(Stored entries)

******************************

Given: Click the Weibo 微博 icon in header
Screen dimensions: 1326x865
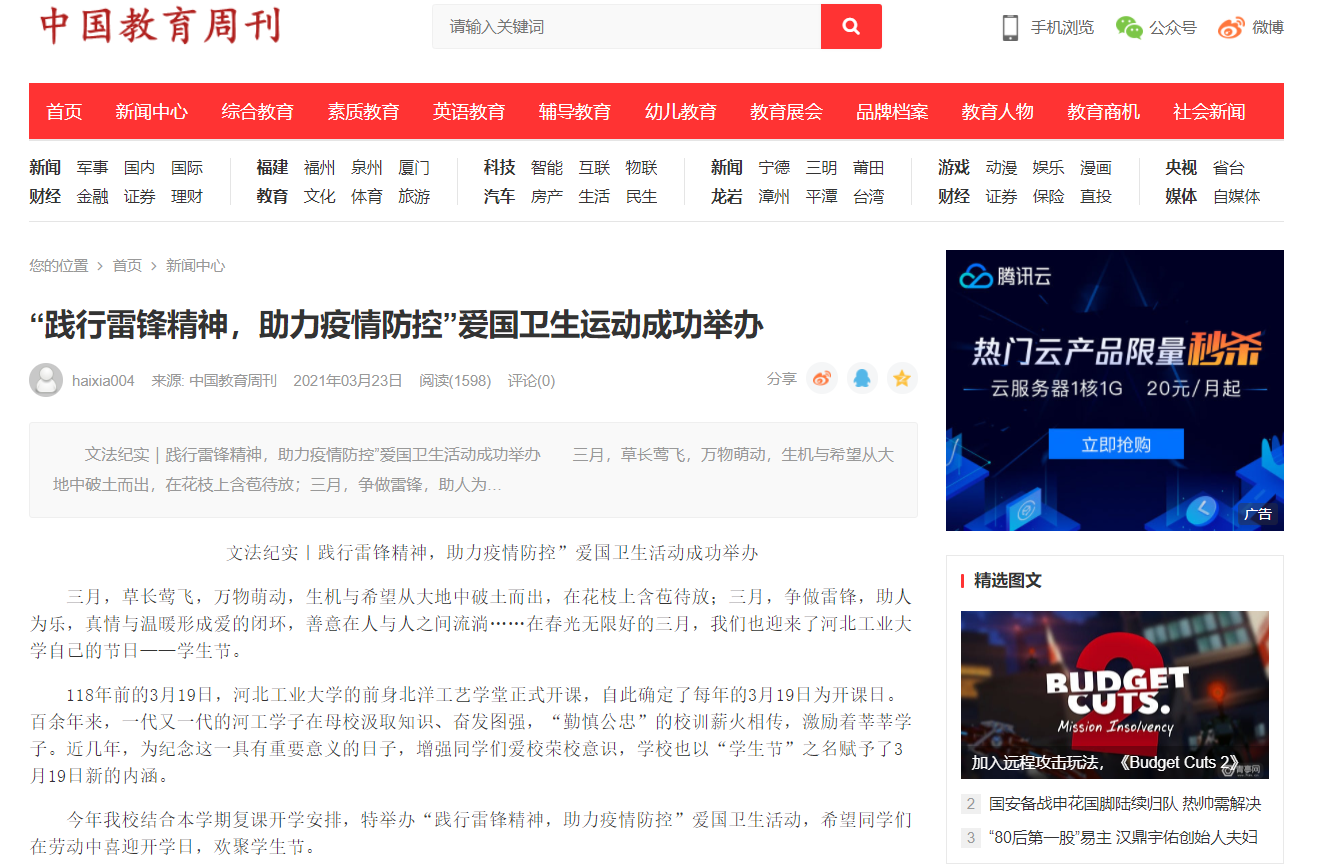Looking at the screenshot, I should coord(1231,28).
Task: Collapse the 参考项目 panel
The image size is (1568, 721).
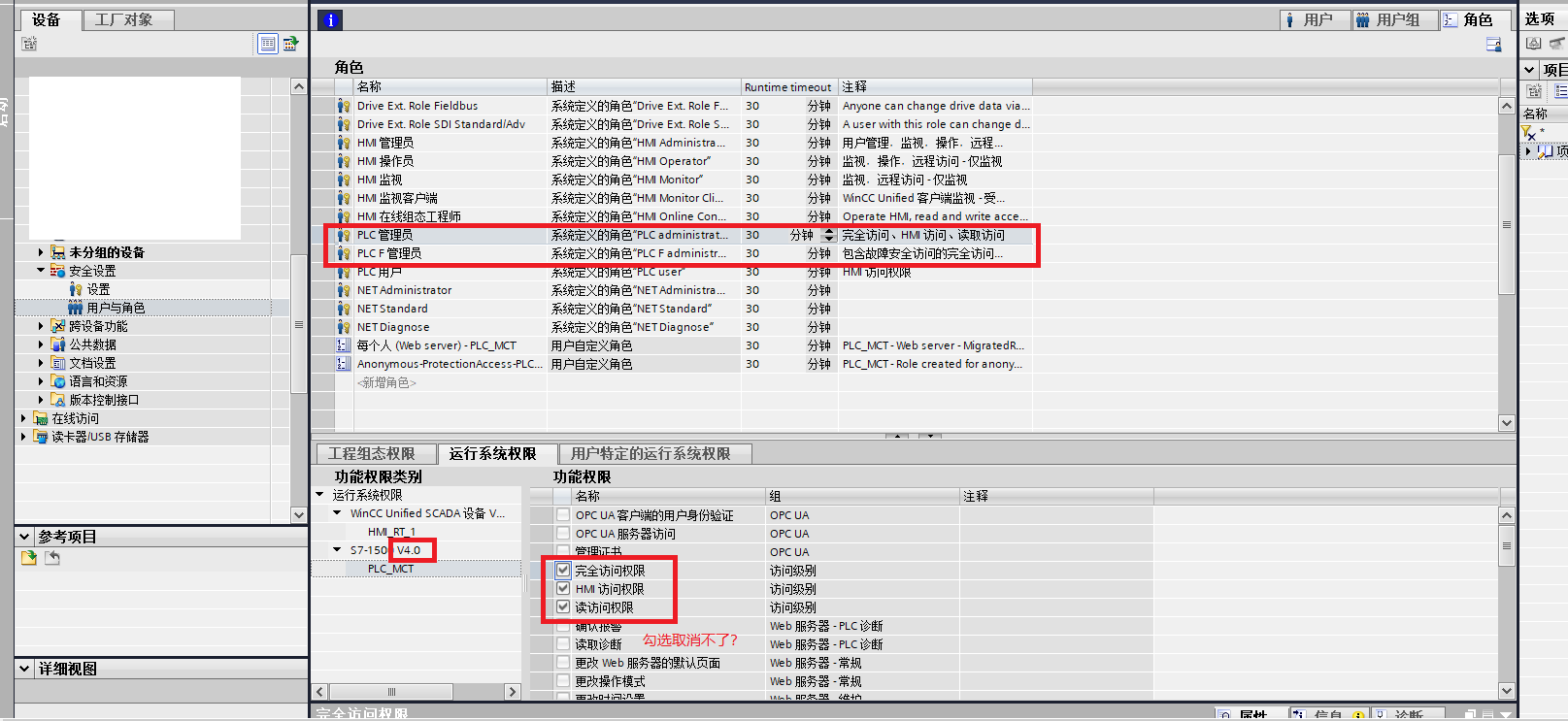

******************************

**Task:** Leaving out the pictures, print exactly and only the lines from the one containing "Task: Collapse the 参考项目 panel" through the last line of the records.

**Result of this exercise:**
Task: Collapse the 参考项目 panel
The image size is (1568, 721).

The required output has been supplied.